Please tally the lines of the listing that follows where the word "month" appears, and reply with the number only.
BEGIN Data for analysis
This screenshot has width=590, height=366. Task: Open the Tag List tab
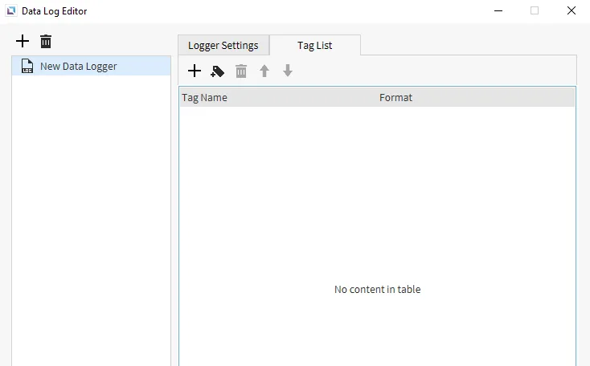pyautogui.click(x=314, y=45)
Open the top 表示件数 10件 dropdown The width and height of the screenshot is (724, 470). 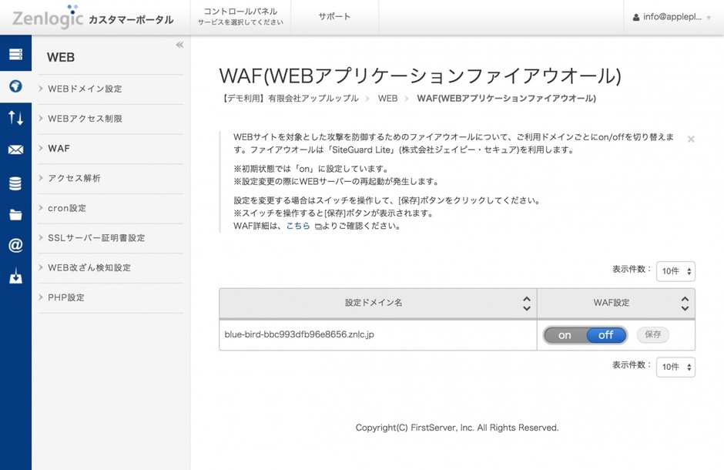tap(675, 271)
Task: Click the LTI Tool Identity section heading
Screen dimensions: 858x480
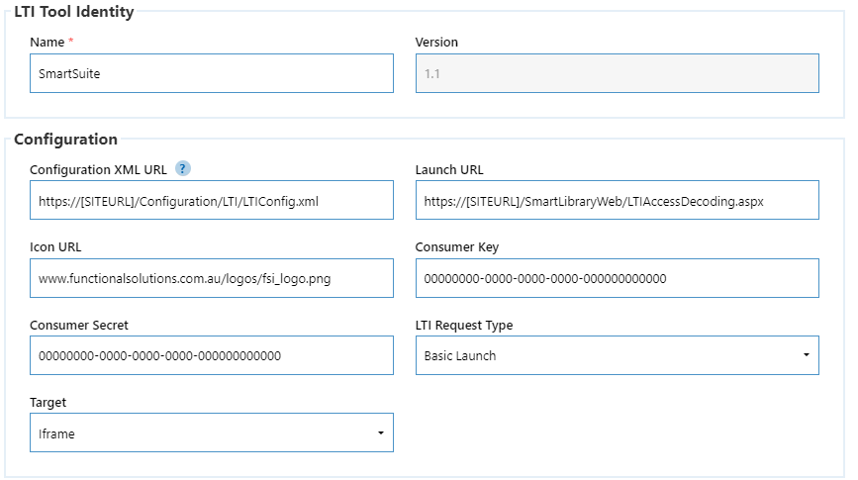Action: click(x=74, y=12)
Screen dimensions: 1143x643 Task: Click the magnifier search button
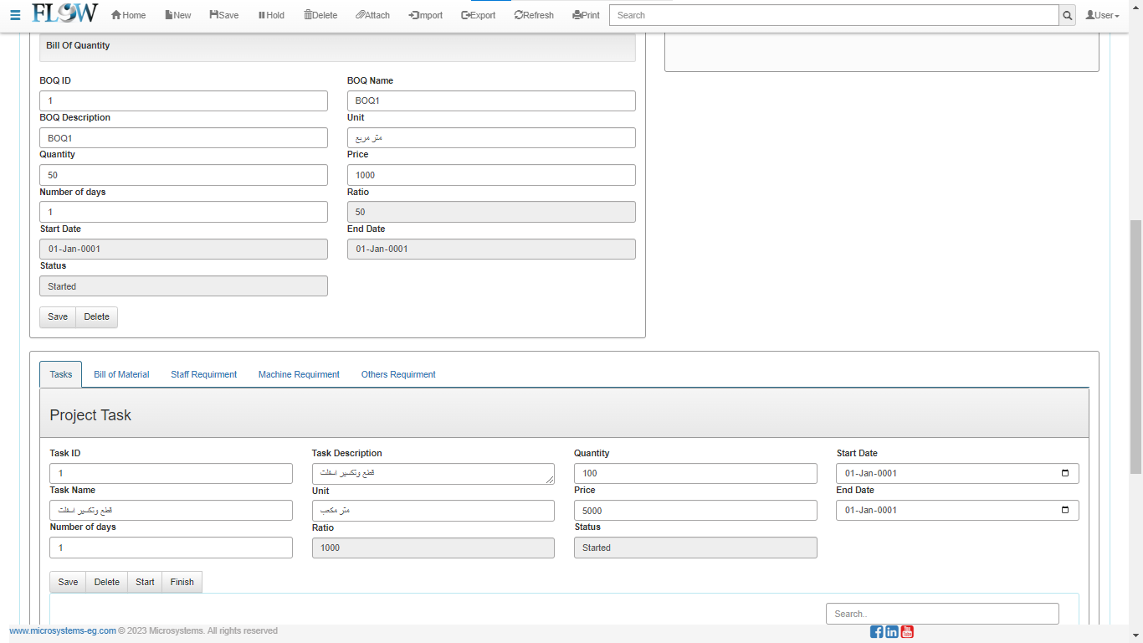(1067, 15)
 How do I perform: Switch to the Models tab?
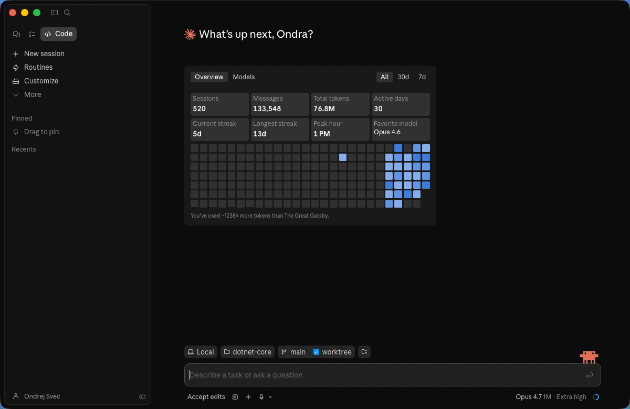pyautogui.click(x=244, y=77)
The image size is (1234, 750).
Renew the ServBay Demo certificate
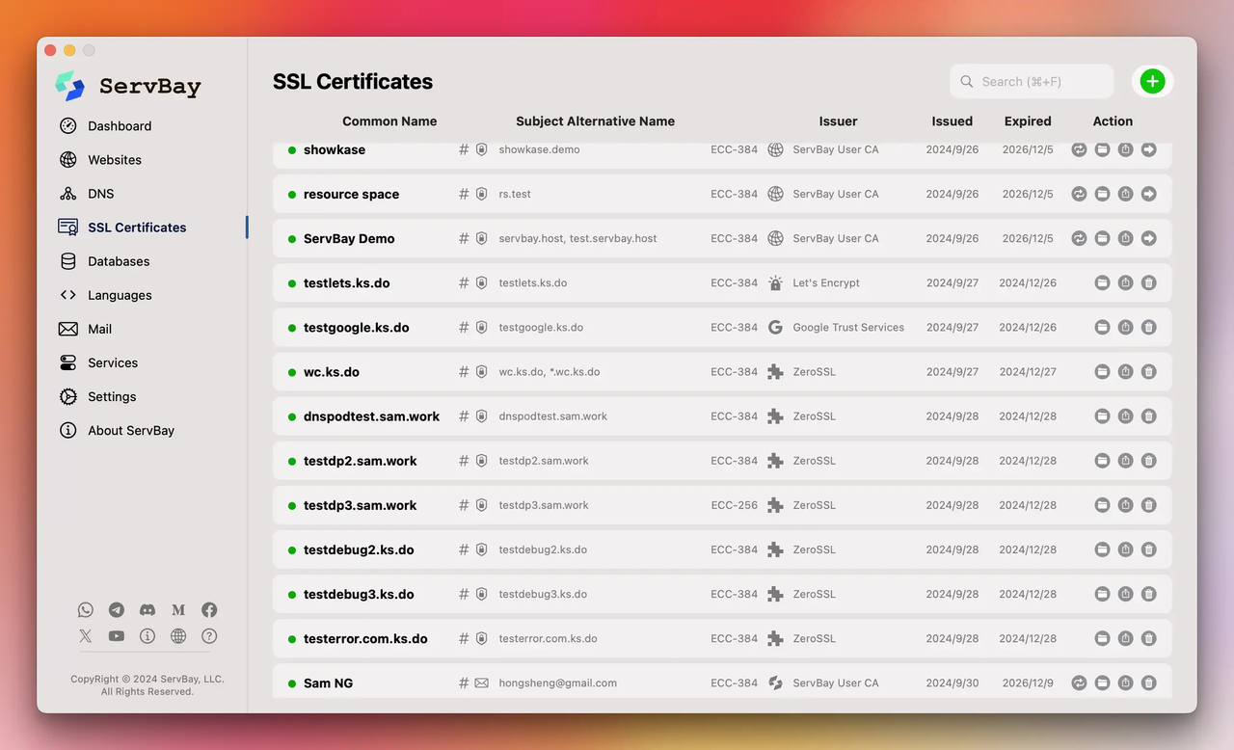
END Data for analysis
BEGIN Data for analysis
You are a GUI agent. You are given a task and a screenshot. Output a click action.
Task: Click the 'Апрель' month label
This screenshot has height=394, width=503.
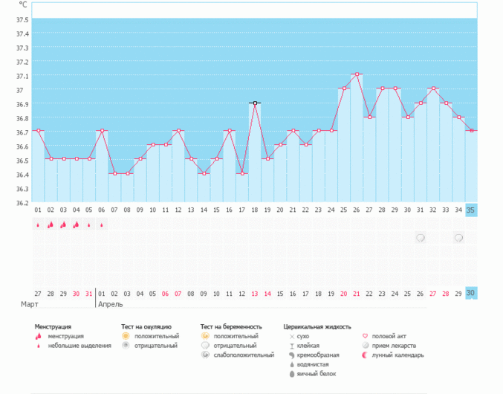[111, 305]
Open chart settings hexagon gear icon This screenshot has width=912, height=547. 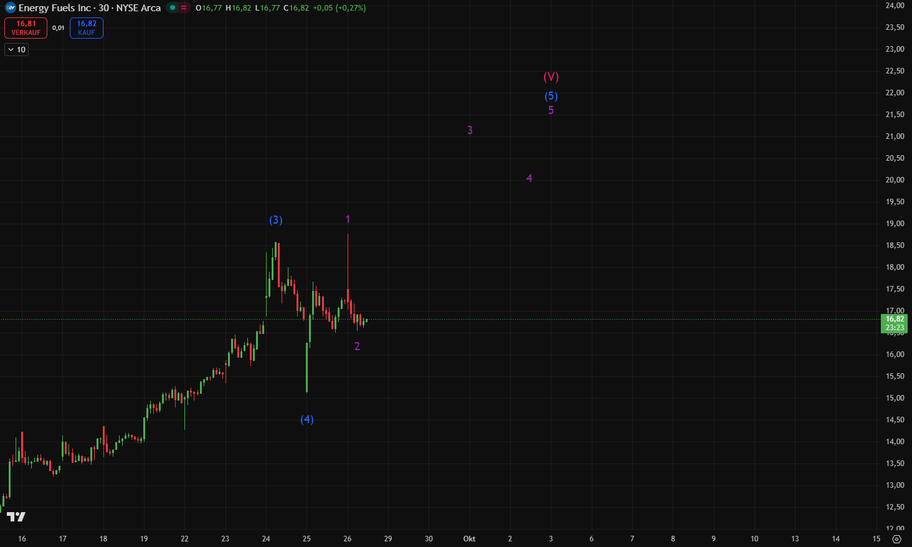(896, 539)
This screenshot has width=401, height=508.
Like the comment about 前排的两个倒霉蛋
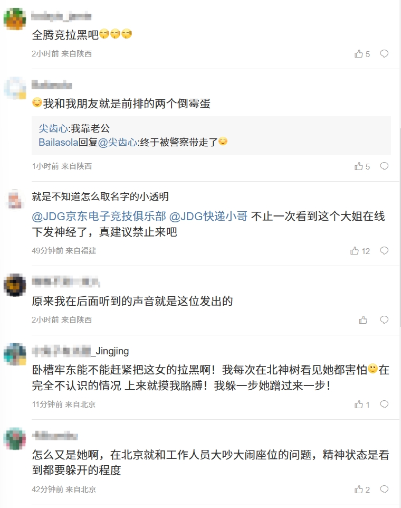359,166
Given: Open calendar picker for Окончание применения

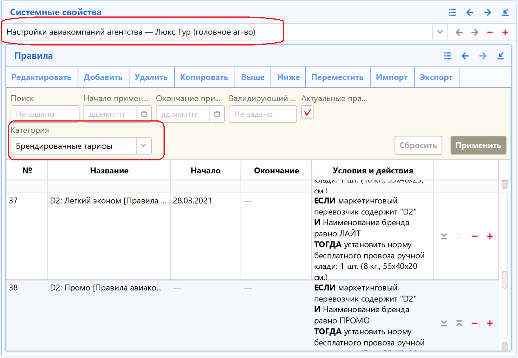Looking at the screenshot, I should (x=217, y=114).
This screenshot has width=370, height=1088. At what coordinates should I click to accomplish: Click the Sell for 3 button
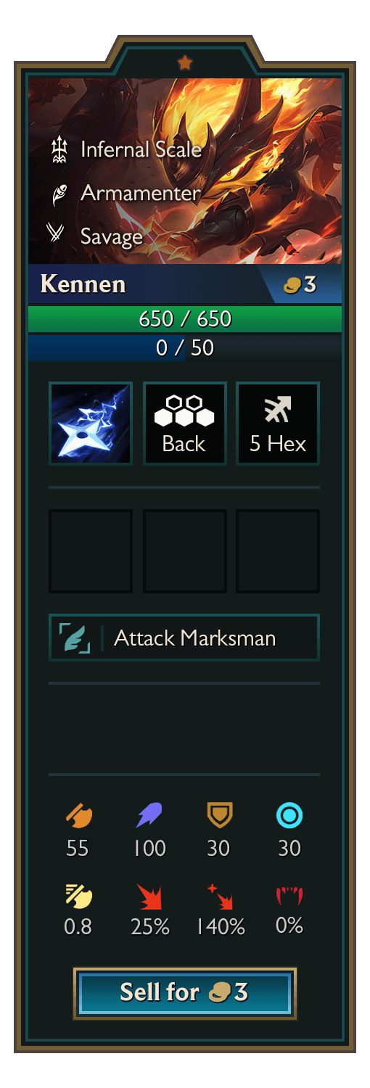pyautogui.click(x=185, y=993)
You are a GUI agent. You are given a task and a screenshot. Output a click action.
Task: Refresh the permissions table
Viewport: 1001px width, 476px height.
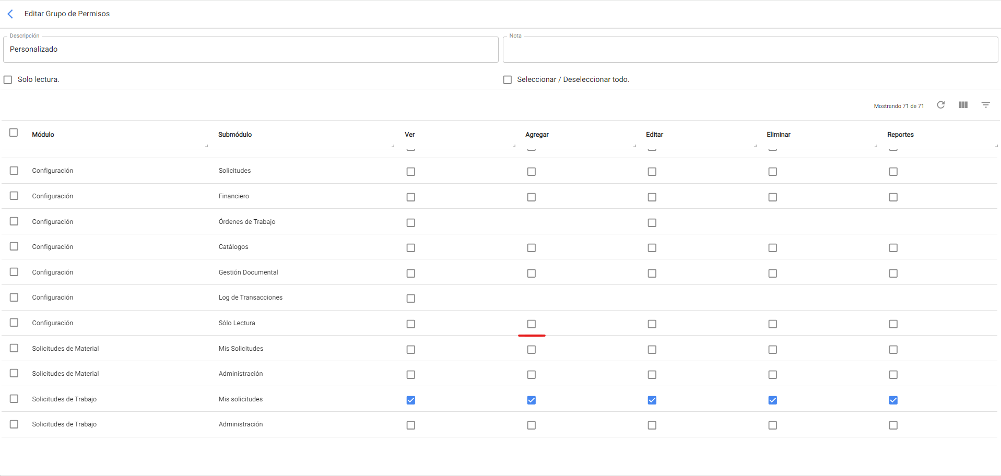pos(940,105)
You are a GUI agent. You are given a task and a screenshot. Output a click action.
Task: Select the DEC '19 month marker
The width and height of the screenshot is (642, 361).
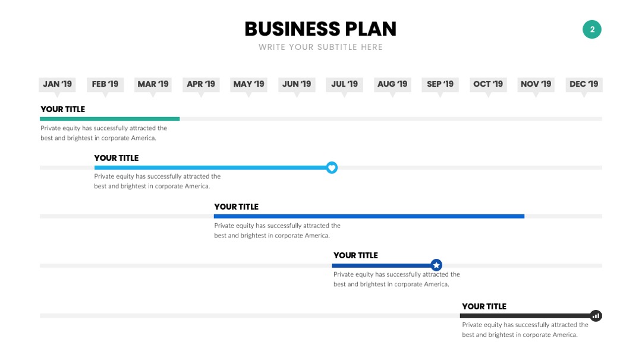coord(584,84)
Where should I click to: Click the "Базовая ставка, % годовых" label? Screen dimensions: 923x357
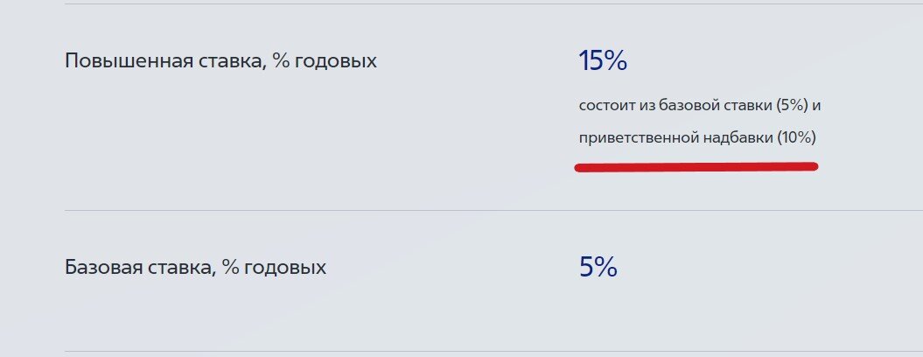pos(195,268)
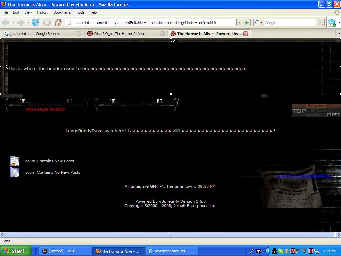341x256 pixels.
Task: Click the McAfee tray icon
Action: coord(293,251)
END Data for analysis
BEGIN Data for analysis
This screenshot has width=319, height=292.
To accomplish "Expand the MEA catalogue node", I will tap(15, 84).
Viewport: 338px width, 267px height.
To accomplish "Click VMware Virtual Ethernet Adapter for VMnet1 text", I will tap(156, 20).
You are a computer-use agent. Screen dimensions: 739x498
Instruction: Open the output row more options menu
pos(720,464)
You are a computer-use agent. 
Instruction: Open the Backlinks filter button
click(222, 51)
END Data for analysis
▶ _Response box_: 2